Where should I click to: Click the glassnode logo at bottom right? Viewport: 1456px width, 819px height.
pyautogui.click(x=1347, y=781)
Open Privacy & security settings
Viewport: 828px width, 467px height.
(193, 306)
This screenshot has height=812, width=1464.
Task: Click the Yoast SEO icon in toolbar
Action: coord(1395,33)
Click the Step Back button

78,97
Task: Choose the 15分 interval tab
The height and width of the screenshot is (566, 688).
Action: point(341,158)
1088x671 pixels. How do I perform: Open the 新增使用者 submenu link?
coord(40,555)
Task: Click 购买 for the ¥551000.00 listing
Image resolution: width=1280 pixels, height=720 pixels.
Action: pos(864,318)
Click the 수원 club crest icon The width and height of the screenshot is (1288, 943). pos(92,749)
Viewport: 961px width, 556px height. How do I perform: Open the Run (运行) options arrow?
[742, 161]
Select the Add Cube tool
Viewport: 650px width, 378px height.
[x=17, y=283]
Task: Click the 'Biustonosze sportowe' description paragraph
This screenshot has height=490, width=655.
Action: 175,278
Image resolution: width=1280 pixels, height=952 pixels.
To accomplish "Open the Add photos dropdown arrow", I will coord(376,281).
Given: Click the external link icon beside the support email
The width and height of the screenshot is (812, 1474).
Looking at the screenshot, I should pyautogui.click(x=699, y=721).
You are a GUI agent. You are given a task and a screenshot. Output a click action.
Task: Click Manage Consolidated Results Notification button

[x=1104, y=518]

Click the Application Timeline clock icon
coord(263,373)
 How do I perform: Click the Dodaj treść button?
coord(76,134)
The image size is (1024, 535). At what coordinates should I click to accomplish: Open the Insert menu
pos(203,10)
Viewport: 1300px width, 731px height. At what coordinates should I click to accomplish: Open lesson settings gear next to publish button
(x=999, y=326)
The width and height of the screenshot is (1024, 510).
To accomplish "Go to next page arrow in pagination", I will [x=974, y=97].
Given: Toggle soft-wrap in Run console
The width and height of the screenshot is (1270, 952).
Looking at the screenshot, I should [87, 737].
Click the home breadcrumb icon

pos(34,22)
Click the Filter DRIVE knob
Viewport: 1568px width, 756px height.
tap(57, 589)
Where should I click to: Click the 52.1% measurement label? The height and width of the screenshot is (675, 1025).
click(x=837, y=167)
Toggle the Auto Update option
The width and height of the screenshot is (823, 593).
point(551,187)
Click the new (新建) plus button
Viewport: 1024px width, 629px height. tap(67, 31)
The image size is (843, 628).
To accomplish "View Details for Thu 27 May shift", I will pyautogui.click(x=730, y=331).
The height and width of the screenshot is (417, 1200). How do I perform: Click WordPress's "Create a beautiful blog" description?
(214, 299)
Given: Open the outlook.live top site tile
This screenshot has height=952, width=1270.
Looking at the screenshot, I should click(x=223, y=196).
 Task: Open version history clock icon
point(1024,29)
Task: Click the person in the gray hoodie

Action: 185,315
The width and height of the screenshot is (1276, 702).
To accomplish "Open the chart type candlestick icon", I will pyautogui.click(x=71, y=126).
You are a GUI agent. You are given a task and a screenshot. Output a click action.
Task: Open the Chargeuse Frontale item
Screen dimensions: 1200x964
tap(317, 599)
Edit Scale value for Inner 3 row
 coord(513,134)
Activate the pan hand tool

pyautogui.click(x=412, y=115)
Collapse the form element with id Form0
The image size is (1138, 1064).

▶ _What is asked_
Copy every item above word for word, without altering any character, coordinate, or line break.

▶ _Solution to the problem_
Where should I click to: Click the glassnode logo at bottom right? Viewport: 1456px width, 819px height.
pyautogui.click(x=1347, y=781)
Open Privacy & security settings
Viewport: 828px width, 467px height.
(193, 306)
This screenshot has height=812, width=1464.
Task: Click the Yoast SEO icon in toolbar
Action: coord(1395,33)
Click the Step Back button

78,97
Task: Choose the 15分 interval tab
The height and width of the screenshot is (566, 688).
Action: point(341,158)
1088x671 pixels. How do I perform: Open the 新增使用者 submenu link?
coord(40,555)
Task: Click 购买 for the ¥551000.00 listing
Image resolution: width=1280 pixels, height=720 pixels.
Action: pos(864,318)
Click the 수원 club crest icon The width and height of the screenshot is (1288, 943). pos(92,749)
Viewport: 961px width, 556px height. How do I perform: Open the Run (运行) options arrow?
[742, 161]
Select the Add Cube tool
Viewport: 650px width, 378px height.
[x=17, y=283]
Task: Click the 'Biustonosze sportowe' description paragraph
This screenshot has height=490, width=655.
Action: 175,278
Image resolution: width=1280 pixels, height=952 pixels.
To accomplish "Open the Add photos dropdown arrow", I will coord(376,281).
Given: Click the external link icon beside the support email
The width and height of the screenshot is (812, 1474).
Looking at the screenshot, I should pyautogui.click(x=699, y=721).
You are a GUI agent. You are given a task and a screenshot. Output a click action.
Task: Click Manage Consolidated Results Notification button

[x=1104, y=518]

Click the Application Timeline clock icon
coord(263,373)
 How do I perform: Click the Dodaj treść button?
coord(76,134)
The image size is (1024, 535). At what coordinates should I click to accomplish: Open the Insert menu
pos(203,10)
Viewport: 1300px width, 731px height. At what coordinates should I click to accomplish: Open lesson settings gear next to publish button
(x=999, y=326)
The width and height of the screenshot is (1024, 510).
To accomplish "Go to next page arrow in pagination", I will [x=974, y=97].
Given: Toggle soft-wrap in Run console
The width and height of the screenshot is (1270, 952).
Looking at the screenshot, I should [87, 737].
Click the home breadcrumb icon

pos(34,22)
Click the Filter DRIVE knob
Viewport: 1568px width, 756px height.
tap(57, 589)
Where should I click to: Click the 52.1% measurement label? The height and width of the screenshot is (675, 1025).
click(x=837, y=167)
Toggle the Auto Update option
The width and height of the screenshot is (823, 593).
point(551,187)
Click the new (新建) plus button
Viewport: 1024px width, 629px height. tap(67, 31)
The image size is (843, 628).
To accomplish "View Details for Thu 27 May shift", I will pyautogui.click(x=730, y=331).
The height and width of the screenshot is (417, 1200). How do I perform: Click WordPress's "Create a beautiful blog" description?
(214, 299)
Given: Open the outlook.live top site tile
This screenshot has height=952, width=1270.
Looking at the screenshot, I should click(x=223, y=196).
 Task: Open version history clock icon
point(1024,29)
Task: Click the person in the gray hoodie

Action: 185,315
The width and height of the screenshot is (1276, 702).
To accomplish "Open the chart type candlestick icon", I will pyautogui.click(x=71, y=126).
You are a GUI agent. You are given a task and a screenshot. Output a click action.
Task: Open the Chargeuse Frontale item
Screen dimensions: 1200x964
tap(317, 599)
Edit Scale value for Inner 3 row
 coord(513,134)
Activate the pan hand tool

pyautogui.click(x=412, y=115)
Collapse the form element with id Form0
The image size is (1138, 1064).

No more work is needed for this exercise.